Eric, I think an issue in human thought is putting ones own credibility on the line in saying something - it kind of biases us towards confirmation bias, because if we are wrong we are not just wrong but we lose credibility. That might be why there is a shift from 'This is true' to 'this has validity'. It avoids an issue that prompts people to try to avoid being potentially wrong. Risking being wrong is, I would say, an important part of critical thinking. When you say 'X is true' but then it turns out you're wrong, that can be hard to take and so it's hard to try and actually look for ways you are wrong - even with the 'I could be mistaken' part added. Because it's 'I' could, which kind of suggests it's not something that is wrong with the idea but something that is wrong with you. That's harder to take. So that's my guesstimate on it, I could be...waitasecond...the idea could be wrong!

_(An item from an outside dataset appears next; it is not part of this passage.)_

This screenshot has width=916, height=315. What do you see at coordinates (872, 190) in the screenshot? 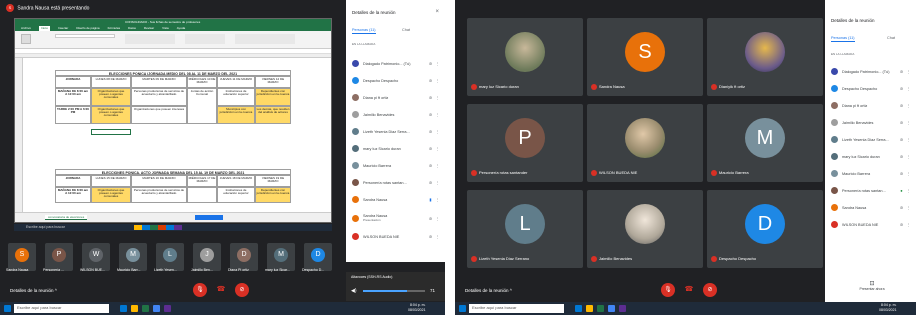
I see `person-row: Personería rotas santan... ● ⋮` at bounding box center [872, 190].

On manipulation, yes I wondered what the point was as well. Like I gave the example of where cookoo bird babies reside in the nest of other birds and take food from those parent birds Vs where the parent birds feed their own baby birds - you can't call both 'manipulation' as much as each other, can you? You'd at least want to say 'parasitic manipulation' vs 'symbiotic manipulation' or something to distinguish them. I was trying to find some articles on the matter of 'what is and isn't manipulation' and didn't get far, strangely. If you can think of any off the top of your head and can mention them I'd appreciate it :)

Anonymous said...

I recommend reading Denny Borsboom's work. There is this 2004 paper "The concept of validity" from Psych Review:

https://dennyborsboomcom.files.wordpress.com/2017/01/borsboomvalidity2004.pdf

as well as a couple of books

https://www.cambridge.org/core/books/measuring-the-mind/1DB84F33B196C4F2658209B7BC8806E1

https://www.routledge.com/Frontiers-of-Test-Validity-Theory-Measurement-Causation-and-Meaning/Markus-Borsboom/p/book/9781841692203

Here's a link to his home page

https://dennyborsboom.com

He's the best philosopher of psychometrics . . . for whatever that's worth.

--Rob Chametzky

Eric Schwitzgebel said...

Thanks, Rob! I know his classic 2004 article but I confess I haven't yet made my way through his books.

Unknown said...

I came here looking for anyone else who has experienced my "seeing red" moment, though like only a couple mentions above, I did not see red, I saw grey. It was in an intense exercise in my acting class in university, and my scene partner was driving me absolutely livid. Long story short, I blinked and my vision was suddenly a faded grey, and it was like a veil or filter or something just came over my eyes. I felt distant from her, kind of like I was looking through a lens, but my body felt as present as ever. I don't ever recall having this experience before, but I was so alarmed when it did happen; all the colour in the room simply vanished from my sight. It ended when I controlled my temper, but I remember it so vividly that I keep wondering how and why it happened. I've had no experience seeing red, literally, but only this.